Identification and Quantitation of Plastic Additives in Medicine Containers by HR LC-MS, GC-MS and ICP-MS

Significance of the Topic

The migration of plastic additives from medicine containers into drug formulations poses potential health risks and challenges product integrity. Comprehensive extractable and leachable analysis supports patient safety, regulatory compliance, and quality control of pharmaceutical packaging.

Objectives and Study Overview

This work set out to identify and quantify plastic additives released from polypropylene pill bottles.
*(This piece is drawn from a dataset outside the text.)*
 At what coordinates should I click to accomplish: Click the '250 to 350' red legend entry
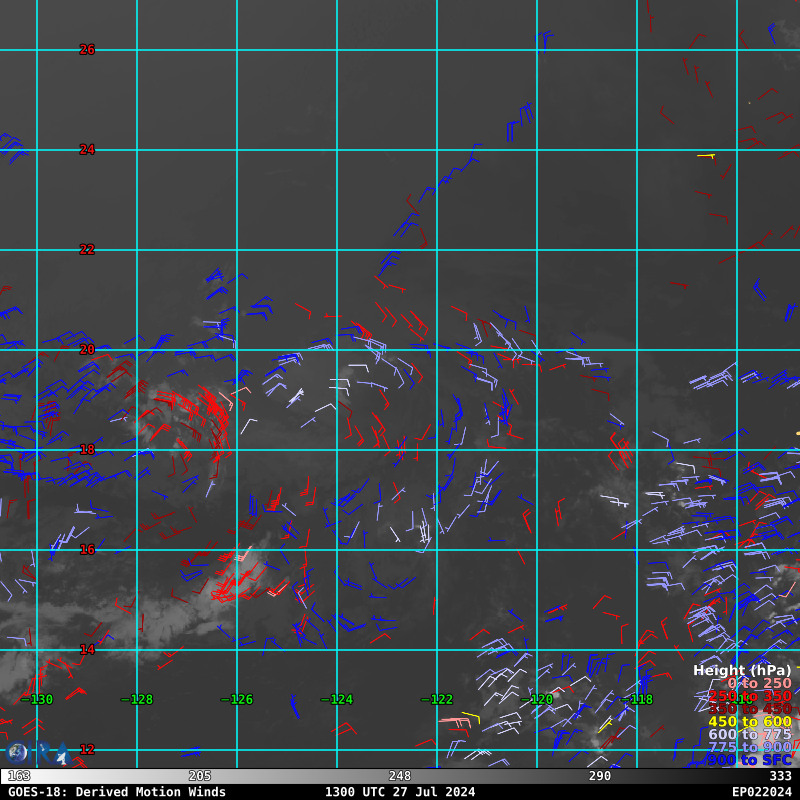pos(749,696)
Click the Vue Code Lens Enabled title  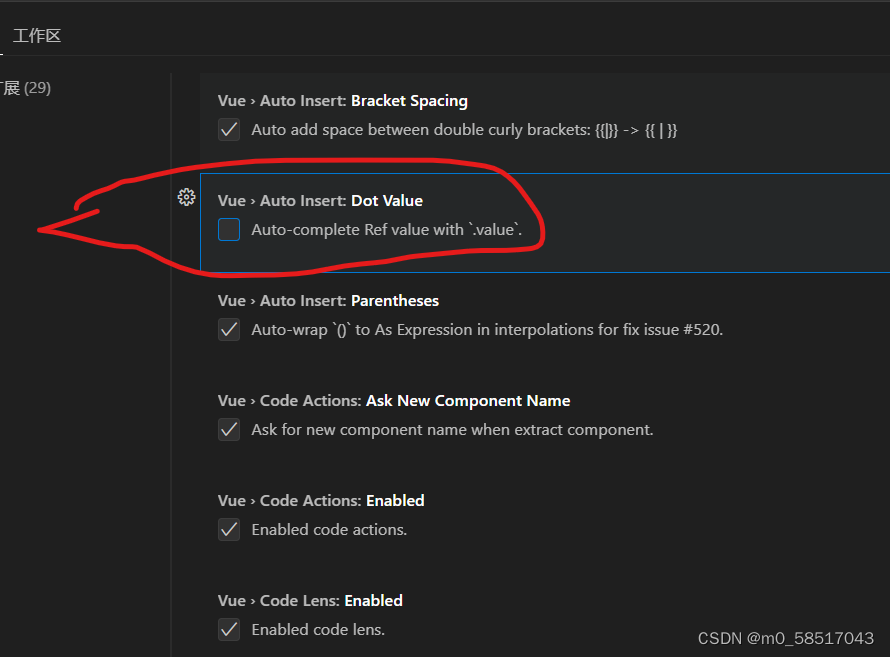coord(310,600)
Three complementary techniques were employed—high-resolution LC-MS, GC-MS, and ICP-MS—coupled with advanced data processing to achieve confident component detection, structure elucidation, and quantitation.
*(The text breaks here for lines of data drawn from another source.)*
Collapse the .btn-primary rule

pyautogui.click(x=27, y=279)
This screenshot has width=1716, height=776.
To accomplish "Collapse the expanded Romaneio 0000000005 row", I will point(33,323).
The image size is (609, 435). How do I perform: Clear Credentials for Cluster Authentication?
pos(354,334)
Methodology and Instrumentation

• Sample Preparation
  Polypropylene bottles were filled with isopropanol and heated at 50 °C for five days. Resulting extracts were directly injected for analysis.
• HR-LC-MS Analysis
  Orbitrap-based LC-MS acquired full-scan data at 70 000 resolution and top-3 data-dependent MS/MS at 35 000 resolution using electrospray ionization. SIEVE 2.1 and Mass Frontier 7.0 software, alongside the mzCloud spectral database, were used for component extraction, accurate-mass search, substructure matching, and fragment annotation.
• GC-MS Analysis
  Volatile and semi-volatile additives were separated on a Trace Ultra GC with split injection and detected by an ISQ single-quadrupole mass spectrometer. Spectral matching and calibration curves enabled identification and quantitation of phthalates, antioxidants, and plasticizers.
• ICP-MS Analysis
  Bottles were extracted with 2 percent nitric acid for 24 hours and analyzed by iCAP Q ICP-MS in helium KED mode. USP<232> regulated metals and additional trace elements were quantified to evaluate leachable metal content.

Used Instrumentation

• Thermo Scientific Q Exactive Orbitrap LC-MS
• Thermo Scientific ISQ Single Quadrupole GC-MS
• Thermo Scientific iCAP Q ICP-MS
• Thermo Scientific Dionex Ultimate 3000 RS UHPLC

Main Results and Discussion

• HR-LC-MS identified more than a dozen additives, including antioxidants and plasticizers, with sub-ppm mass accuracy. MS/MS fragmentation and spectral library matching confirmed proposed structures.
• GC-MS detected and quantified regulated phthalates, Irganox antioxidants, and other semi-volatile compounds. Calibration curves were linear from 1 to 1000 ppm, demonstrating robust quantitation.
• ICP-MS analysis revealed all monitored USP<232> and other trace metals below threshold limits, indicating negligible metal leaching from polypropylene containers.

Benefits and Practical Applications

• The integrated workflow streamlines extractables and leachables profiling for pharmaceutical packaging.
• High sensitivity and specificity enable thorough risk assessment of container materials.
• Compliance with regulatory guidelines is facilitated through comprehensive data processing and reporting tools.

Future Trends and Applications

Integration of artificial intelligence for spectral interpretation will enhance unknown identification. Development of on-line monitoring and miniaturized sampling may allow real-time extractables assessment during manufacturing. Broadening these approaches to biologics and combination products will expand their applicability.

Conclusion

The combined use of HR-LC-MS, GC-MS, and ICP-MS with advanced data processing and spectral libraries establishes a robust extractables and leachables workflow. This approach ensures pharmaceutical container safety, regulatory compliance, and efficient material characterization.